Mark spoke warmly about his work for Freund, about the large colored flags he had helped mount, about the other young men and women who worked alongside him—Rebecca and Laval and Shaneil and Jesus. Mark lifted and climbed and hammered and sawed, and by the time he quit for the day, he said, his arms ached and his legs felt wobbly. When he returned home at around five or six, he often needed a nap to recover. Around eleven o'clock at night, he went out and usually didn't return until morning. "I'm staying with Jake," he would say, and leave a telephone number. "I'll be at Louisa's house. Her parents said I could sleep in the guest room." Another number. He wandered in at between six and eight in the morning and would sleep until work. His schedule changed daily. "I don't have to be in until noon," he would say, or "Harry doesn't need me today," and then he would drop into a coma until four in the afternoon.
Sometimes, his friends came to my door to retrieve Mark for a night out. Most of them were short white girls, dressed in baby clothes with pigtails in their hair and glitter on their cheeks. One evening, a brunette came to the door with a pacifier hanging on a pink ribbon around her neck. With voices to match their infantile clothing, Mark's girlfriends cooed and piped and twittered in high, thin tones suffused with misplaced emotion. When I offered them soft drinks, they breathed out their lilting thank-yous as if I had just offered them immortality. Although Mark had played tough for Freddy, he didn't swagger or act bored with the girls. With Marina, Sissy, Jessica, and Moonlight (the daughter of glassblowers in Brooklyn), his tone was invariably gentle and earnest. When he bent down to talk to them, his handsome face softened with feeling.
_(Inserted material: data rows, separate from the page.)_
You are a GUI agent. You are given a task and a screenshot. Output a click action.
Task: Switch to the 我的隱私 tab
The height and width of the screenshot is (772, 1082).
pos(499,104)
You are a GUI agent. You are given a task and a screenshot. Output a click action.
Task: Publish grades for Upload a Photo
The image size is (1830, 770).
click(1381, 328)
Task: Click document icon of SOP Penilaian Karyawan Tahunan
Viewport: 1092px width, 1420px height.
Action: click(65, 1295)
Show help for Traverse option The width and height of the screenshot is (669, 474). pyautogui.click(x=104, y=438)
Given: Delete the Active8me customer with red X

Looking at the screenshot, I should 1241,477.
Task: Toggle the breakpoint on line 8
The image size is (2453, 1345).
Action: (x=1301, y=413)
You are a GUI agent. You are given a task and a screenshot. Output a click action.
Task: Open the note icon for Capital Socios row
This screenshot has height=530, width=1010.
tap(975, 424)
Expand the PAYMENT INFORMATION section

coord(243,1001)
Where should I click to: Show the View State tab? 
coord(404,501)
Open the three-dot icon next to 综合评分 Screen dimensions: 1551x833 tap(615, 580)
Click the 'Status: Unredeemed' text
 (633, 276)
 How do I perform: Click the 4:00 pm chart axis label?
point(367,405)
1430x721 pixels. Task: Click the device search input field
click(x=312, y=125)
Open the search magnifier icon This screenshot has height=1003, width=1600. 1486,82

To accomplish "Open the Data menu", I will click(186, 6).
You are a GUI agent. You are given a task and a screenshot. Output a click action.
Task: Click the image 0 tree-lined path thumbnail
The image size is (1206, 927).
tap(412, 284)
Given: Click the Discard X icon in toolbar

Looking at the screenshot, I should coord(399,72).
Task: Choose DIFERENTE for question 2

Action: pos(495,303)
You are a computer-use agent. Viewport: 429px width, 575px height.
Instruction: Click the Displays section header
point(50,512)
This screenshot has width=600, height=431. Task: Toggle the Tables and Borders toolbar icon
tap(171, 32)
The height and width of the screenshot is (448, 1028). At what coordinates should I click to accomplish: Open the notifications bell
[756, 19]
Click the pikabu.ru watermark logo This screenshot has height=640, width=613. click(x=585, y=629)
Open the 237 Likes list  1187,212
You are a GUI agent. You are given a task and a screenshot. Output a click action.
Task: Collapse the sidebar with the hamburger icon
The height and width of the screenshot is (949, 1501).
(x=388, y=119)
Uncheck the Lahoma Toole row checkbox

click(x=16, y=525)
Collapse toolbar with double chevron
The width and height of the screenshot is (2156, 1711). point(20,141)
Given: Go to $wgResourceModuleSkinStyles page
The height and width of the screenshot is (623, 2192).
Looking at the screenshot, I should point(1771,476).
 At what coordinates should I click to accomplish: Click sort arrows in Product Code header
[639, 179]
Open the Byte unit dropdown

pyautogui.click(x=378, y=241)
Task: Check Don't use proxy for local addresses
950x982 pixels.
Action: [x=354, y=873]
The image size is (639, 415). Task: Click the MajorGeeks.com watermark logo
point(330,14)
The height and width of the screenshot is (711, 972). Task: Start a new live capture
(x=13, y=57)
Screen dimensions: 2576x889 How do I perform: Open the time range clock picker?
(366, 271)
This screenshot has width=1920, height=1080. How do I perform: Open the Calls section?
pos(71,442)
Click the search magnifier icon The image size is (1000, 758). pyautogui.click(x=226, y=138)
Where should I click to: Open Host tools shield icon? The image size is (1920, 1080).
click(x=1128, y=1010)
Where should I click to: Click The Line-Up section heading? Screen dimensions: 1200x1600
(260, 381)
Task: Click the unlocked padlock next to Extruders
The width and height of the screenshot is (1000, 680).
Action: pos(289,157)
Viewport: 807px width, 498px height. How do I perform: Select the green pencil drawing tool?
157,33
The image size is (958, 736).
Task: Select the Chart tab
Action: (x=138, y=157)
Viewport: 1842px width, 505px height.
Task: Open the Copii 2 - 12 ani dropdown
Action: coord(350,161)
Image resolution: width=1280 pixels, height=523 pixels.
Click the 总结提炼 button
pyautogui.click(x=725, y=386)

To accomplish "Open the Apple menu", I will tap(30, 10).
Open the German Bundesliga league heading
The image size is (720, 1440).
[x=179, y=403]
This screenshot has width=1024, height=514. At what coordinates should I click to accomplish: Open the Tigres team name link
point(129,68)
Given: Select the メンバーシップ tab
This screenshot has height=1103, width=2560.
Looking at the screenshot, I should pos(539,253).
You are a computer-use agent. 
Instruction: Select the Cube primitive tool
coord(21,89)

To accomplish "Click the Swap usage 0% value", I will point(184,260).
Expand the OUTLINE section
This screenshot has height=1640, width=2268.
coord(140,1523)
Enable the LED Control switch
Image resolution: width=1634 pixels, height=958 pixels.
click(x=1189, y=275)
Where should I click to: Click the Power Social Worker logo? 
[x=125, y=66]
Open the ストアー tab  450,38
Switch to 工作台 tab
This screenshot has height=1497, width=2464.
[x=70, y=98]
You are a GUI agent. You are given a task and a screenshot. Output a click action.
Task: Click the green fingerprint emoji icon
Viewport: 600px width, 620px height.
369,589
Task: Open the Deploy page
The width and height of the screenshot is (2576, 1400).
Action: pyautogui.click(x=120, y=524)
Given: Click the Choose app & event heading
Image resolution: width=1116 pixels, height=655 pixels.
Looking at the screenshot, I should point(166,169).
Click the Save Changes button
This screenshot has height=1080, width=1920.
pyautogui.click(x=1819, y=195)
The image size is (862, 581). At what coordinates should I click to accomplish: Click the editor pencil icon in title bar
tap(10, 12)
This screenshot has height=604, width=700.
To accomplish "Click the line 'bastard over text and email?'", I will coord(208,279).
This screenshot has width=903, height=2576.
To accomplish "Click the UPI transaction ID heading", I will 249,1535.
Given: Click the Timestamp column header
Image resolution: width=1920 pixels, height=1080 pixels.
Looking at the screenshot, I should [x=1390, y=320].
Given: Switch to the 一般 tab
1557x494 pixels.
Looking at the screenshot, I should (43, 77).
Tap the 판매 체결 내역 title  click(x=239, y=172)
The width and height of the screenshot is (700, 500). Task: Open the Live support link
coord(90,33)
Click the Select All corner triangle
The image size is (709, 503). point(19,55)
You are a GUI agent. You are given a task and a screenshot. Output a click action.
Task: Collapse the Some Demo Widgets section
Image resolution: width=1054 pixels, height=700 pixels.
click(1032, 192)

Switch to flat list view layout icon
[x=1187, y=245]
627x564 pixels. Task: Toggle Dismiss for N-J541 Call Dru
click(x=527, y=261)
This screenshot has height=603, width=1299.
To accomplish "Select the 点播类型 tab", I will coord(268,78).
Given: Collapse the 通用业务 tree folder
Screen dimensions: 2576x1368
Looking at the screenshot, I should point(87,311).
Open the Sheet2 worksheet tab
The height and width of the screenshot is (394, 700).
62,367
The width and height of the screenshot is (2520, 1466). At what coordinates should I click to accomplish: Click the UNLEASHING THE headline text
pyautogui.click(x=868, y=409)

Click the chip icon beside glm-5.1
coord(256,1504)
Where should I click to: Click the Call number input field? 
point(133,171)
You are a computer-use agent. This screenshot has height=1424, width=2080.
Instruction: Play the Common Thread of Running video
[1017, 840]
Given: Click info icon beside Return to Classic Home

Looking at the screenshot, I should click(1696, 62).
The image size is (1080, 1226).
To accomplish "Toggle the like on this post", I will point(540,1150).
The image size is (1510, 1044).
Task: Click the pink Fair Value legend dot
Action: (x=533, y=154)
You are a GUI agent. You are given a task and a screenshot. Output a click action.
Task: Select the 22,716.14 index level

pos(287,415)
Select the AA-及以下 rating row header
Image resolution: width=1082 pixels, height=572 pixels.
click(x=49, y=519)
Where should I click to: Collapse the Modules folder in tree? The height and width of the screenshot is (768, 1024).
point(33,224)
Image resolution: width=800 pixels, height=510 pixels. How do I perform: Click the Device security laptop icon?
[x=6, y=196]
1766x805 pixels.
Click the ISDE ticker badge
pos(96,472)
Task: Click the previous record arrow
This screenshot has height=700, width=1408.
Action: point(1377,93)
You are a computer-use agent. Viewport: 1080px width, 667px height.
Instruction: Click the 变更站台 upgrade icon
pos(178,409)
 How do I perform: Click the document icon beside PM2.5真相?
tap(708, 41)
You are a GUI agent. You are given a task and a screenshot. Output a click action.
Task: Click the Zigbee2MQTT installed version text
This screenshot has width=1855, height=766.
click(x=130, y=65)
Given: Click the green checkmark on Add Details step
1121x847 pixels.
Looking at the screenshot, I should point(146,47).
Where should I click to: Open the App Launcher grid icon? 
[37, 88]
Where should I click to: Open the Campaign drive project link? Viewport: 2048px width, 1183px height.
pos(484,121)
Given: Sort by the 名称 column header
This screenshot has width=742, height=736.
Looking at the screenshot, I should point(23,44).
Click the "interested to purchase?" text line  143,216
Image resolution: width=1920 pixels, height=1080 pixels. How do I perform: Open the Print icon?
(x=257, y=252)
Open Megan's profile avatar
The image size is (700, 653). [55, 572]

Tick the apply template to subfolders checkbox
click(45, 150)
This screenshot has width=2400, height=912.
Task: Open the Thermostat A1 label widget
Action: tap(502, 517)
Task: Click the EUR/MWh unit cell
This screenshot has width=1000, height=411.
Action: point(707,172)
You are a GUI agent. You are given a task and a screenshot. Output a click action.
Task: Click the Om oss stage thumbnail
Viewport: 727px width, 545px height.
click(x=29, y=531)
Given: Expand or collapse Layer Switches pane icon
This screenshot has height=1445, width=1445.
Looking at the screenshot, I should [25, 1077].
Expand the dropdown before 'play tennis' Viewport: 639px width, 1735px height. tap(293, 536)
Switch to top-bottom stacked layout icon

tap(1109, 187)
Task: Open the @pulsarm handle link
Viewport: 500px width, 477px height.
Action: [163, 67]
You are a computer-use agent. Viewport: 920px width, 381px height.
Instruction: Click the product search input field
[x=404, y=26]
One night when Mark was out with friends, I had dinner with Lazlo and Pinky at Omen on Thompson Street. Pinky was the one who first brought up the story of the dead cats. Although I had met Pinky Navatsky several times, I had never spent much time with her until that evening. She was a tall girl in her early twenties, with red hair, gray eyes, a significant, slightly hooked nose, which gave her an air of substance, and a very long neck. Like many dancers, she had a permanent turnout that affected her walk, which was a little ducklike, but she held her head like a queen at her coro
nation, and I loved to watch her move her arms and hands while she talked. When she gestured, she often used the whole limb, moving her arm from her shoulder. At other times she would bend her elbow and open her hand toward me in a single sure sweep. Her movements weren't at all affected. She simply had a relation to her own musculature that for most of us is unthinkable. Just before she mentioned the cats, she leaned toward me, turned her palms over so they faced the ceiling, and said, "Last night I had a dream about the murdered cats. I think it was that picture in the Post"
When I said that I knew nothing about murdered cats, Pinky explained that the flayed, skewered, and dismembered animals had been discovered around the city, nailed to walls, hanging from doorways, or simply lying in the middle of an alley, sidewalk, or subway platform.
Lazlo informed me that the animals were all partly dressed, wearing diapers, baby outfits, pajamas, or training bras, and they had all been signed with the letters S.M. Those letters may have started the rumors that Teddy Giles was responsible. Giles called his drag persona the "She-Monster," initials that coyly but not very subtly also referred to sadomasochism. Although Giles had denied all responsibility for the cats, Lazlo said that he had kept ambiguity and shock alive by calling the animal corpses "guerrilla art at its furious best." Giles had also said he envied the artist and hoped he had been an inspiration to the unnamed "perpetrator/creator." Finally, he had given his blessing to all future "copycats." These comments drove animal-rights organizations to screeching outrage, and Larry Finder had come to work one morning to find the words ACCESSORY TO MURDER scrawled in red paint on the gallery door. I had missed the furor in the papers and the clip that had made the local television news.